Read an Example HBS Essay
Knowing what your essay should do is a great start. Now for the hard part: transitioning your understanding from facts to an intuitive grasp so that you can apply this knowledge to your essay.
This leg of the journey is much easier when you can read successful examples from the past.
Be aware that this is a final product, not a draft. So do not pay attention to the grammar or style. It is more important at this stage to read and watch yourself make conclusions about the person who wrote it.
“In Between”
I enjoy never giving up, always thinking there’s a way, and if there is not one, creating it. I enjoy walking through Central Park with Paige, my girlfriend of six years, and discovering new paths. I enjoy helping Ground Zero construction workers by cold-calling major insole distributors and organizing five hundred pairs of insoles to be donated to the Red Cross. I enjoy seeing that the elevator has not moved off my floor between the time I come home late and when I wake up early to go running the next morning.
I enjoy having close friends with not-so-close personalities, histories, goals, and lifestyles. I have friends who work at Lehman and Solomon, and another who works at her mother’s Common Grounds coffee shop; I have friends who visit families on opposite sides of the Dead Sea but can still have peaceful conversations about U.S. foreign policy.
I enjoy never having a single regret, standing in the present and leaning toward the future. I enjoy making mistakes and realizing my first impression was wrong. The best manager I ever worked for initially struck me as a timid and uninspiring person. Weeks later I realized how her unthreatening nature was an incredibly powerful tool in putting clients at ease with changing their minds and with accepting her bold and innovative ideas.
I enjoy listening, learning, trying new things, and growing. I enjoy finally learning to surf Costa Rica’s fifteen-foot waves after spending the better part of two days underwater. I enjoy seeing my first boss finally laugh when I built up the nerve to do an impression of her at the company Christmas party. I enjoy laughing, making people laugh, and people that can laugh at themselves.
I enjoy how my family’s diversity has shaped me. My younger brother, who spent time in three different high schools, is beginning to act on my coaching that straightening up his act does not mean living an uninteresting life. While my father grew up playing stickball on the streets of Queens, New York, my mother learned how to sail her father’s boat on Lake Lucerne in Switzerland. I enjoy my parents’ different renditions of my childhood. I enjoy knowing that my personality lies, like the truth in their contrasting tales, somewhere in between.
Post-Reading Questions (Think from the POV of HBS Admissions)
Ask yourself:
Does the essay show listening?
Do you imagine the writer as courageous? Why?
Do they seem like a real, authentic person or are they putting on a show? Why do you think that?
Does the essay show Leadership? How?
Does the essay show “Analytical aptitude and appetite?”
Does the essay show community engagement?

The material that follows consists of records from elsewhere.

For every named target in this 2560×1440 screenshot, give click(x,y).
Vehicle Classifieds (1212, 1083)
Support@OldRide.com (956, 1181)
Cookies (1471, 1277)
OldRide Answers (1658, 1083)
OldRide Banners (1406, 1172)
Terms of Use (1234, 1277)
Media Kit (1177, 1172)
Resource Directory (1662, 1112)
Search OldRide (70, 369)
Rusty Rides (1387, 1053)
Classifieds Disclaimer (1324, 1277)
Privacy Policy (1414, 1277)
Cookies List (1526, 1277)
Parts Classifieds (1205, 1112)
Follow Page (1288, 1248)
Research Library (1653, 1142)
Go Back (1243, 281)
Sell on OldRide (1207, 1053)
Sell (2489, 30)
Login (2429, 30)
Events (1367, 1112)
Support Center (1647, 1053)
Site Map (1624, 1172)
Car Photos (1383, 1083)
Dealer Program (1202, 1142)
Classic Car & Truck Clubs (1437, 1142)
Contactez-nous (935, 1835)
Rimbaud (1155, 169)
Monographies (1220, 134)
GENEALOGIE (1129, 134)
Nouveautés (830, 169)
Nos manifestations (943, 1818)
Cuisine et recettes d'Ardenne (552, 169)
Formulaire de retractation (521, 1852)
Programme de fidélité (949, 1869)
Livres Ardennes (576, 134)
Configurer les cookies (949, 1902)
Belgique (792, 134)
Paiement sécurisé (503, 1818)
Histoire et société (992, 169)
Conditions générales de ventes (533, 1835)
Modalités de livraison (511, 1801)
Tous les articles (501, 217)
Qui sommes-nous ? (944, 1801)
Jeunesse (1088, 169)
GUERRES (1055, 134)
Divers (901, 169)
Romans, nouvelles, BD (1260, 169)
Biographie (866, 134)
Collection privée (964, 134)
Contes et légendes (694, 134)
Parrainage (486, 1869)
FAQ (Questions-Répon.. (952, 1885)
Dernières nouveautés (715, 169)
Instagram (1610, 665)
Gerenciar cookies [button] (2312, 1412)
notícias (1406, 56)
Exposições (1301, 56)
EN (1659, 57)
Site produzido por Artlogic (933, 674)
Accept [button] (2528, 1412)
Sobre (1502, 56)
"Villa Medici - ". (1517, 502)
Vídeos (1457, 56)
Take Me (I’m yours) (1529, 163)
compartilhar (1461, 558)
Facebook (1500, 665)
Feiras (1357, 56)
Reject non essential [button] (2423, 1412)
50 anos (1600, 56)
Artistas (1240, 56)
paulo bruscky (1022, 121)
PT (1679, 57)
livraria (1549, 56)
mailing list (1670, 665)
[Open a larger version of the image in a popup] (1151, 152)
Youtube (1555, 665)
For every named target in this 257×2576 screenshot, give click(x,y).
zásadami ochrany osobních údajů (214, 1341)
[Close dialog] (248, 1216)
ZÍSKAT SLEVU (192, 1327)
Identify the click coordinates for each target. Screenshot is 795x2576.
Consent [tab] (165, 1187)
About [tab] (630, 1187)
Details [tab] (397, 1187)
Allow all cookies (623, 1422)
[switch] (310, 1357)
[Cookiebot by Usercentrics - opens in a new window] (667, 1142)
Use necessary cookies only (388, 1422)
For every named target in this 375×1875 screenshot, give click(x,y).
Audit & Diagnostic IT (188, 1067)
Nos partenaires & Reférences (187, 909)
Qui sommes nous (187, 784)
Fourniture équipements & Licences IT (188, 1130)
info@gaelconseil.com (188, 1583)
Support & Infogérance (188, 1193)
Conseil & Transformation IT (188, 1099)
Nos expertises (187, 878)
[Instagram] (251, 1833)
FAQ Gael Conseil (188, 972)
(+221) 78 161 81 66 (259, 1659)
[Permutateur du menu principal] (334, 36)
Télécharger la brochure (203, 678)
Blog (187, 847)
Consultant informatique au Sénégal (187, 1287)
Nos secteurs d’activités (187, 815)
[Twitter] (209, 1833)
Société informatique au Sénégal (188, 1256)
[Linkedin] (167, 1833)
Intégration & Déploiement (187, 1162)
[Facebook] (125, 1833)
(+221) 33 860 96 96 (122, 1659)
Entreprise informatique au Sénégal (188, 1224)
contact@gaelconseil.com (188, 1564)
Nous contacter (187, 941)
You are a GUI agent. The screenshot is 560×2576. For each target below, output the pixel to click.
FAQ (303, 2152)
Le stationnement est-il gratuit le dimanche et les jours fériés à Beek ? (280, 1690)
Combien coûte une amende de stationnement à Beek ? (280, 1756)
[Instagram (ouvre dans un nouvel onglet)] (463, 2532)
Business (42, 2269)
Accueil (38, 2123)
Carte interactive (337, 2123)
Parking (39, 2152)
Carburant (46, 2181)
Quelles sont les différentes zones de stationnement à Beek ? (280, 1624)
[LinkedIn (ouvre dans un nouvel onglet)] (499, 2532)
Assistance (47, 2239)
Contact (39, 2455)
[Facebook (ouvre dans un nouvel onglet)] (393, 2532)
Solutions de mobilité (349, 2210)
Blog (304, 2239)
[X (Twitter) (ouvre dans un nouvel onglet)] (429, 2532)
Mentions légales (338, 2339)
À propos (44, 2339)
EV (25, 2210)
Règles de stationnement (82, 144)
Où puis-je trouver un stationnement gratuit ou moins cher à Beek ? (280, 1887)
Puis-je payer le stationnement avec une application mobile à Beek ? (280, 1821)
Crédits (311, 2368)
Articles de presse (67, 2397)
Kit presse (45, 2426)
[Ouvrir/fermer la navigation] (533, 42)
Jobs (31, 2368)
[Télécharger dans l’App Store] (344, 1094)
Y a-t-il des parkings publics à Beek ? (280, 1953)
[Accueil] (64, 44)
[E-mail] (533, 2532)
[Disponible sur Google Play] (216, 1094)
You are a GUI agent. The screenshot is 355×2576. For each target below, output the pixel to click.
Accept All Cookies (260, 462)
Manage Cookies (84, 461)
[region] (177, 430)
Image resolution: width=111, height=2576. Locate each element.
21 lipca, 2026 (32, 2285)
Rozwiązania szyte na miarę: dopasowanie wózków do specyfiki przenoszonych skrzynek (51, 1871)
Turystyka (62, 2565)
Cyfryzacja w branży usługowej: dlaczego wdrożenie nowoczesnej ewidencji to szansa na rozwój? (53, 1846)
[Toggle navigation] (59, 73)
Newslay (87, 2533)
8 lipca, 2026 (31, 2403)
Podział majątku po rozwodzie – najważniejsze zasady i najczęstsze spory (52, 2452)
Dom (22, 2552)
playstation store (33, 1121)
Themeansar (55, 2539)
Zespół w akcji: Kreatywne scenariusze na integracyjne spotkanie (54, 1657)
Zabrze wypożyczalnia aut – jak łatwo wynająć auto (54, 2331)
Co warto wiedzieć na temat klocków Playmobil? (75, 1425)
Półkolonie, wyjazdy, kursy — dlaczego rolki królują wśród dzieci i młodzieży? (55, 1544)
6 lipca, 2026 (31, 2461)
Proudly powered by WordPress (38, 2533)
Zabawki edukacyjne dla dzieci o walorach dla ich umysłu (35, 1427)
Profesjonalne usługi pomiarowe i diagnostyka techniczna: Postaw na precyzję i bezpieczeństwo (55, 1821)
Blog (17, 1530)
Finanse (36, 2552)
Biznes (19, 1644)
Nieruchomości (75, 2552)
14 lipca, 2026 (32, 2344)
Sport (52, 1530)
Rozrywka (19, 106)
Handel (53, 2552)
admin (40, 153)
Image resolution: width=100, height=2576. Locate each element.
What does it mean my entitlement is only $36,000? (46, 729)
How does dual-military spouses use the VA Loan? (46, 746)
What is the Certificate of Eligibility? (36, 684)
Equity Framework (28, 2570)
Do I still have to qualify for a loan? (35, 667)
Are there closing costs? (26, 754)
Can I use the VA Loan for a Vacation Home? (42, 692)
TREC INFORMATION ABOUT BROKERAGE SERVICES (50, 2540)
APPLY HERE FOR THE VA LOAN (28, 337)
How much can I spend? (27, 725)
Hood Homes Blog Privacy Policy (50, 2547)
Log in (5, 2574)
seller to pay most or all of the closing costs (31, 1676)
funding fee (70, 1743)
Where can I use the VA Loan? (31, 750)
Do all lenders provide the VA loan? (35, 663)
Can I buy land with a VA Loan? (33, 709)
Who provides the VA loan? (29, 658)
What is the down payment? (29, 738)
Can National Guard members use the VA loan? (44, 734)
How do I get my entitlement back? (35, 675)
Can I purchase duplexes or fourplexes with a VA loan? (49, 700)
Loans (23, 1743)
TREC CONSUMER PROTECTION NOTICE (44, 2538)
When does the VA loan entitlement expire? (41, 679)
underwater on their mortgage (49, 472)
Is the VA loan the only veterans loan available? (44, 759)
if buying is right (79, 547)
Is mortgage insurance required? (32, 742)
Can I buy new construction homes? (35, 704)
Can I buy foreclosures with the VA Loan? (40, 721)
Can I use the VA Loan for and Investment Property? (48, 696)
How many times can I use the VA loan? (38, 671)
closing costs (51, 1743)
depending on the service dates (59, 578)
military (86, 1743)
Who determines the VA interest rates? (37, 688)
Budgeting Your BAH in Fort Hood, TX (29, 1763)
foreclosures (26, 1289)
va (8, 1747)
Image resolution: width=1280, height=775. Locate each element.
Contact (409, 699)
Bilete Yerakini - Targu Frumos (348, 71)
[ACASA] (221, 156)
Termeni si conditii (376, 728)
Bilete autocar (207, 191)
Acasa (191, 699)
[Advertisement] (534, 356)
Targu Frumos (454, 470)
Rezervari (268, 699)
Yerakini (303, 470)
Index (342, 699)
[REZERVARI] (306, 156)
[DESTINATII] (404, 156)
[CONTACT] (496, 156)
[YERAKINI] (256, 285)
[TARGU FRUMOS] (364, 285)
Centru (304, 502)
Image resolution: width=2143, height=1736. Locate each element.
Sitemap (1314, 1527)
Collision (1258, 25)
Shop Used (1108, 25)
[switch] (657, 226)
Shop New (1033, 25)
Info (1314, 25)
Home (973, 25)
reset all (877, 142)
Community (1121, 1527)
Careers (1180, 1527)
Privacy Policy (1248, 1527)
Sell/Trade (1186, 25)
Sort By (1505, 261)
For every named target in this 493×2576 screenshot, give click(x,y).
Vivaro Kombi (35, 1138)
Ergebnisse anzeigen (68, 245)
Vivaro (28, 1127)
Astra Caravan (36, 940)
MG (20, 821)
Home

What is your general impression of the applicant? What facts in the essay leant you toward that opinion?
Read In-Between with full analysis on EssayMaster
These questions are based on qualities that HBS craves. Do you see how the essay portrays some/all of these qualities by presenting lucid details?
A good brainstorming session will lead you to numerous details/concepts that accomplish similar tasks.
If you find yourself thinking too closely to the example you just read, feel free to read other examples! There is not right way to do this, so reading multiple examples will help to formulate your own unique path. Good luck!